Exercise text:

####

In our case the five respondent sisters are the sole heirs and the payment of the funeral expenses equally served to diminish the estate coming to them as sole heirs. Appellant seeks to distinguish the Adams case on the ground that in that case the heir requested the administrator to pay the funeral expenses. To distinguish the two cases on such an inconsequential ground would be to indulge in petty hairsplitting reminiscent of the legalistic formalism of the medieval writs. The heirs suffered the loss of the money paid out by the administrator just as surely in this case as if they had requested the administrator to make the payment.

[9] Four of the sisters had been completely out of touch [153 Cal. App. 2d 734] with decedent for many years and we agree with appellant that their damages, if any, were purely nominal. The respondent Meigs, however, had a continuous association with her brother. Up to 1952, while she was living in Santa Rosa, he visited her frequently at her home and she saw him as well in San Francisco. She moved from Santa Rosa to Long Beach in 1952 and did not see him thereafter but they kept up a regular correspondence by mail and she planned, after she learned of his injury, to have him visit her when he was sufficiently recovered. We cannot agree with appellant that this evidence was not sufficient to justify the trial court in finding that she suffered a substantial loss of society and comfort by his death. The modest allowance of $500 cannot under the evidence be deemed excessive.

####

Instructions for the task:
Transcribe the court opinion excerpt word for word between "In our case" and "make the payment.", inclusive.

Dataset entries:
####

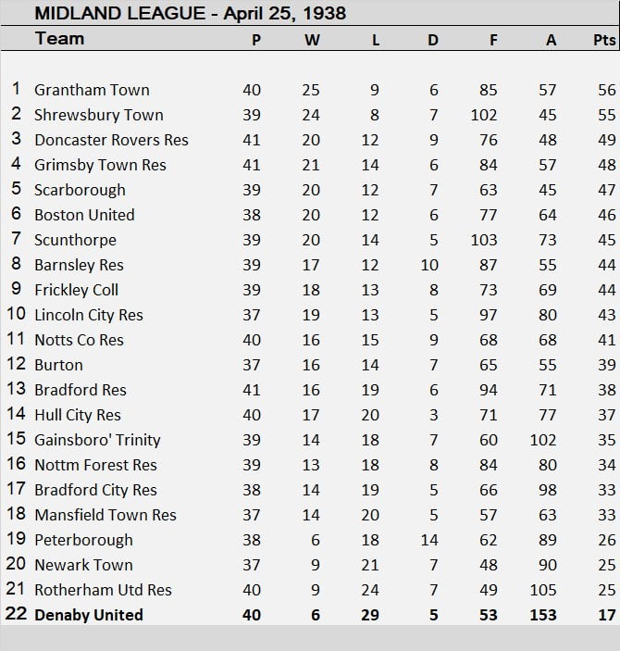620x651 pixels.
Task: Click Scunthorpe's goals for value 103
Action: pos(483,240)
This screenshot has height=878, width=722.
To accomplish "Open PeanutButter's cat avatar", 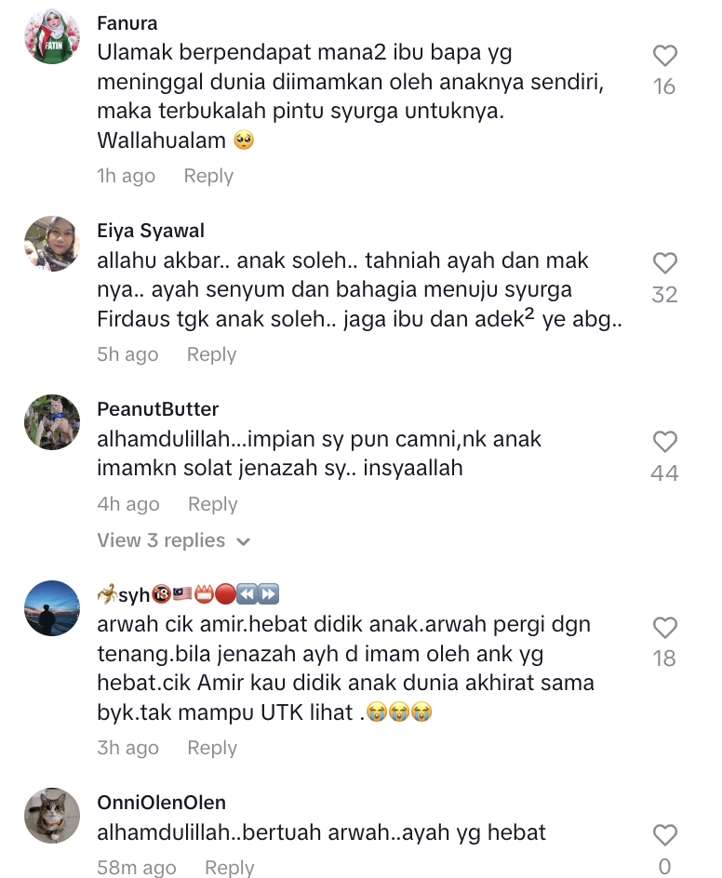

####

Solution to this problem:
In our case the five respondent sisters are the sole heirs and the payment of the funeral expenses equally served to diminish the estate coming to them as sole heirs. Appellant seeks to distinguish the Adams case on the ground that in that case the heir requested the administrator to pay the funeral expenses. To distinguish the two cases on such an inconsequential ground would be to indulge in petty hairsplitting reminiscent of the legalistic formalism of the medieval writs. The heirs suffered the loss of the money paid out by the administrator just as surely in this case as if they had requested the administrator to make the payment.